2.3. Quantitative RT-PCR (qRT-PCR)
For quantitative real-time PCR, cDNA was synthesized from 1 μg of total RNA extracted from cultured fibroblasts using the Reverse-iT first strand synthesis kit (ABgene, Epsom, UK) and random hexamers. cDNA PCR amplification was carried out using the Absolute QPCR SYBR® Green Mix (ABgene) on a Rotor-Gene 3000 multi-filter system (Corbett Research, Sydney, Australia) with primer pairs specific for GALNT3, GALNT1, GALNT4, GALNT6, FGF7, MMP9, MMP8 and ACTB (Table 1).
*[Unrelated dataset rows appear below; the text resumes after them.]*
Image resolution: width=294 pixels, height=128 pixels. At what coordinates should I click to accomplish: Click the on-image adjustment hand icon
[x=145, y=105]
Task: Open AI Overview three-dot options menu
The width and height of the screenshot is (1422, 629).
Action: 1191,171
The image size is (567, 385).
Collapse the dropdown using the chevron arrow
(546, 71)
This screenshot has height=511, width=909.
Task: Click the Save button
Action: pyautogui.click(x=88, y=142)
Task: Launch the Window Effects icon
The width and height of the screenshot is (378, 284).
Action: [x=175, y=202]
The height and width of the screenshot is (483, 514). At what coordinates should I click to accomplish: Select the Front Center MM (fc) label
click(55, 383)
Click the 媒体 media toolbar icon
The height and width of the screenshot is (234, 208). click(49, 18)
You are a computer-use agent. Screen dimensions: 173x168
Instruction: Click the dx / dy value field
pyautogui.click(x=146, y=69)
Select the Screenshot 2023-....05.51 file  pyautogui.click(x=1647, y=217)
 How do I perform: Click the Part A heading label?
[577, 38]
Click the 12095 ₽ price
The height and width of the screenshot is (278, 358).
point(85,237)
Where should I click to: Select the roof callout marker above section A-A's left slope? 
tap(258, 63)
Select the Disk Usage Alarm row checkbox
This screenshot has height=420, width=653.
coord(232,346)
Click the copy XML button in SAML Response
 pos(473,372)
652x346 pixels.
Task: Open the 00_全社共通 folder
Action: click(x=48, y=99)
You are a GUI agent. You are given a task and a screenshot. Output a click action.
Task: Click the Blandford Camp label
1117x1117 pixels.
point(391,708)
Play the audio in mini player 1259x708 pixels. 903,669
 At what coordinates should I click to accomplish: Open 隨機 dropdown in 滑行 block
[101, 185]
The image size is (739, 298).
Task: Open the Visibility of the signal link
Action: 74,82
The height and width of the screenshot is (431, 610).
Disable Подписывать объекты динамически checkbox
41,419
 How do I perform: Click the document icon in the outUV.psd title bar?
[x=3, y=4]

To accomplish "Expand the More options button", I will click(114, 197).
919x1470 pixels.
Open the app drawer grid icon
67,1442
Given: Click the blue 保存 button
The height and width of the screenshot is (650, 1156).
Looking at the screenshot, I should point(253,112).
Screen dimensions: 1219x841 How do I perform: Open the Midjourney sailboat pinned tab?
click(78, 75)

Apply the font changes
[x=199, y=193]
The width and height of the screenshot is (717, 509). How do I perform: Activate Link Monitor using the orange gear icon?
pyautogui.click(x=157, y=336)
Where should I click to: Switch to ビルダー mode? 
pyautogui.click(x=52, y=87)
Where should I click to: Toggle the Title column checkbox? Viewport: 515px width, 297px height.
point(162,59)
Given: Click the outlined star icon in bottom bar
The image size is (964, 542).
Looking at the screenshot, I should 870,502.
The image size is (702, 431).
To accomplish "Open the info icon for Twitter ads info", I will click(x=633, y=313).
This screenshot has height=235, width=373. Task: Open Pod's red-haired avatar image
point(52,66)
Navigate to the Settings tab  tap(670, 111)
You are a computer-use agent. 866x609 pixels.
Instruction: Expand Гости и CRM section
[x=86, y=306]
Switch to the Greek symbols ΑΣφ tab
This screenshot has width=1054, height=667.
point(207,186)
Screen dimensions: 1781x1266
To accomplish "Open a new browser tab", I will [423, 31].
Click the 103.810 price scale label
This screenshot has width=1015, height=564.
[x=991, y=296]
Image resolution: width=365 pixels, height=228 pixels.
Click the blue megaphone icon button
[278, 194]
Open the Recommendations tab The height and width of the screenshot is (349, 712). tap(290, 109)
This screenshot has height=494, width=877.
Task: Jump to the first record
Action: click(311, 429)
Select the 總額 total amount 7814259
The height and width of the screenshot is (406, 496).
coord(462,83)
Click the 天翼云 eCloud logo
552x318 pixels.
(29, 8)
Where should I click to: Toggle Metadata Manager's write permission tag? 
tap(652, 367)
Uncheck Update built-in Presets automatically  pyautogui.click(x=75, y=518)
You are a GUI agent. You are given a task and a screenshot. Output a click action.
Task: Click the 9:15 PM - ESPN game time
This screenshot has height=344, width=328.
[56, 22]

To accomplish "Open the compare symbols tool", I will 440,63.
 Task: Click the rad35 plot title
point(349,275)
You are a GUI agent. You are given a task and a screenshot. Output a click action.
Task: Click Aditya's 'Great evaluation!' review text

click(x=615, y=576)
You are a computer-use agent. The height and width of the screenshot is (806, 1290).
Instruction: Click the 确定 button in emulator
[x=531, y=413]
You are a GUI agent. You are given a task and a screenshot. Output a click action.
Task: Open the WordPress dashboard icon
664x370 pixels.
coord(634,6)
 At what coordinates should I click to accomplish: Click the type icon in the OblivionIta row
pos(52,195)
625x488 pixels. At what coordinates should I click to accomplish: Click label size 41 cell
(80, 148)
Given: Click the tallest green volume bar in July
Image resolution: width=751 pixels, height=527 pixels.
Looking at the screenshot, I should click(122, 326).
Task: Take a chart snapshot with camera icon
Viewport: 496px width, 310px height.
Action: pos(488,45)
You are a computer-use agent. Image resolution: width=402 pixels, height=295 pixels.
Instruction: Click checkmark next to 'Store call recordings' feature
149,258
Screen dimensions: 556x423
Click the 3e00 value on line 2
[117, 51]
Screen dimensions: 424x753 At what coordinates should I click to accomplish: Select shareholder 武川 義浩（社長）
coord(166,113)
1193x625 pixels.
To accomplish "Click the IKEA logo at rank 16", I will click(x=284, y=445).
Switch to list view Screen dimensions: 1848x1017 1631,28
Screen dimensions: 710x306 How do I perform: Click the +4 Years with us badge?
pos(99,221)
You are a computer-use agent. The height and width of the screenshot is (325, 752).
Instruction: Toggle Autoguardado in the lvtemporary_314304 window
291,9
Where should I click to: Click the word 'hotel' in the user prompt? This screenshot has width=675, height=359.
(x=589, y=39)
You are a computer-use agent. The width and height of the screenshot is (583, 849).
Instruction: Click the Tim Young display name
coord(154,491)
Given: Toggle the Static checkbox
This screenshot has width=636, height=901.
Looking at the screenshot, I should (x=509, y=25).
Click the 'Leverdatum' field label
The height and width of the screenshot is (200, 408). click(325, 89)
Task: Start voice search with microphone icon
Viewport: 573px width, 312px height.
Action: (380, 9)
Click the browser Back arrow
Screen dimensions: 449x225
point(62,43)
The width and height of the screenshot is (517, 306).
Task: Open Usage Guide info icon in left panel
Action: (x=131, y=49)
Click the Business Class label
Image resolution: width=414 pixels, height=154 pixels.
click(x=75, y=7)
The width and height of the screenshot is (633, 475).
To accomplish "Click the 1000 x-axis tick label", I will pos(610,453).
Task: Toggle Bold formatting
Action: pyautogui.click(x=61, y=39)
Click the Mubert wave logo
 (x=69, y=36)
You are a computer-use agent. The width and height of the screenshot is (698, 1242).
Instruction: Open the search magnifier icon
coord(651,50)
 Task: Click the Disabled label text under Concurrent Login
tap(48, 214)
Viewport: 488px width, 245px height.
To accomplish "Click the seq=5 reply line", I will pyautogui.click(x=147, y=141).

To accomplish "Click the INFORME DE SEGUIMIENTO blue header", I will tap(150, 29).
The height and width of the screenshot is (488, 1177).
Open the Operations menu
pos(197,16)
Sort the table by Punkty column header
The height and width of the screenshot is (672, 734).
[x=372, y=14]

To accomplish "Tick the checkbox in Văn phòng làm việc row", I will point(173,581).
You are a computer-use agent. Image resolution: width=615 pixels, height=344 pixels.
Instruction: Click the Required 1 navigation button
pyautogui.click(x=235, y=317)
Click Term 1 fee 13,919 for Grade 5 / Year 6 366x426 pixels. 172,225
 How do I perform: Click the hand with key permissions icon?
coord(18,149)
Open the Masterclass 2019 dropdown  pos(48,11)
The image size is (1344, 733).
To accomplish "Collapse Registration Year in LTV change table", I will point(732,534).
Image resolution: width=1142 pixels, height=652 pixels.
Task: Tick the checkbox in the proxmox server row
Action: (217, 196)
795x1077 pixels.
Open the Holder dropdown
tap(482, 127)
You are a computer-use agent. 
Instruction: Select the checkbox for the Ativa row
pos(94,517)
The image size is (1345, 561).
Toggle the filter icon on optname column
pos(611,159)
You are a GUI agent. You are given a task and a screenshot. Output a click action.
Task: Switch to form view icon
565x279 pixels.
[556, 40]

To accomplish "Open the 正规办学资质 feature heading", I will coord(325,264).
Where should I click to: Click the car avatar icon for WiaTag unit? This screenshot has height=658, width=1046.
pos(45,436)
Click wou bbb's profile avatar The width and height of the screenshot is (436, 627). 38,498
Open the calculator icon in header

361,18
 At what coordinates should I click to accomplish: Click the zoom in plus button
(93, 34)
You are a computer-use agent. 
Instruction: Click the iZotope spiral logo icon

To ensure the specificity of the reaction conditions, at the end of the individual runs, the melting temperature (Tm) of the amplified products was measured to confirm their homogeneity. Cycling conditions were as follows: 95 °C for 10 min; 95 °C for 10 s, 62 °C for 25 s and 72 °C for 15 s for a total of 40 cycles. Each sample was analyzed in triplicate. For quantification, standard curves were obtained using serially diluted cDNA amplified in the same real-time PCR run. Results were normalized to ACTB mRNA levels, and for confirmation to GAPDH mRNA levels. After the quantification procedure, the products were resolved by 2.5% agarose gel electrophoresis to confirm that the reaction had amplified the DNA fragments of expected size.
Table 1
Table 1
qRT-PCR oligonucleotide sequences
2.4. Small interfering RNA (siRNA) transfection
Fibroblasts cells were grown to log phase, trypsinized and maintained in 2 ml of growth medium without antibiotics into 6-well tissue culture plates at 50% confluence for 24 h. Six microliters of lipofectamine (Invitrogen, Carlsbad, CA) were mixed in a total volume of 500 μl of Opti-MEM medium with GALNT3-specific siRNA or scrambled siRNA (20 nM) (Invitrogen) and added to the cells for 6 h, at which time, the transfection medium was replaced with complete growth medium. The GALNT3-specific siRNA duplex used consisted of 5′-rGrGrCrArUrCrArAUrArCrArGrCUUrCrATT-3′ and 5′-UrGrArArGrCUrGUrAUUrGrAUUrGrCrCTT3′.
2.5. Western blotting
Cells were homogenized in lysis buffer (25 mM Hepes, 300 mM NaCl, 1.5 mM MgCl2, 0.2 mM EDTA and protease inhibitors mix including 1 mM PMSF, 1 mg/ml aprotinin and leupeptin; (Sigma, St Louis, MO, USA). Following centrifugation at 10,000 g for 10 min at 4 °C, proteins were electrophoresed through a 10% SDS-PAGE and transferred onto a nitrocellulose membrane (Trans-Blot Bio-Rad, Hercules, CA, USA). After 1 h blocking with 1xTBS (20 mM Tris, 150 mM NaCl) with 5% skim milk and 0.01% Tween 20, blots were incubated with a rabbit polyclonal anti-ppGalNacT3 antibody [35]. The specificity of this antibody has been demonstrated in previous publications [36]. The blots were washed three times with TBS-Tween (20 mM Tris HCl, 4 mM Tris base, 140 mM NaCl, 1 mM EDTA, 0.1% Tween-20). After incubation with secondary HRP-conjugated anti-rabbit antibody (Sigma-Aldrich, St. Louis, MO, USA) and subsequent washings, proteins were detected using the EZ-ECL chemiluminescence detection kit (Biological Industries, Beit Haemek, Israel).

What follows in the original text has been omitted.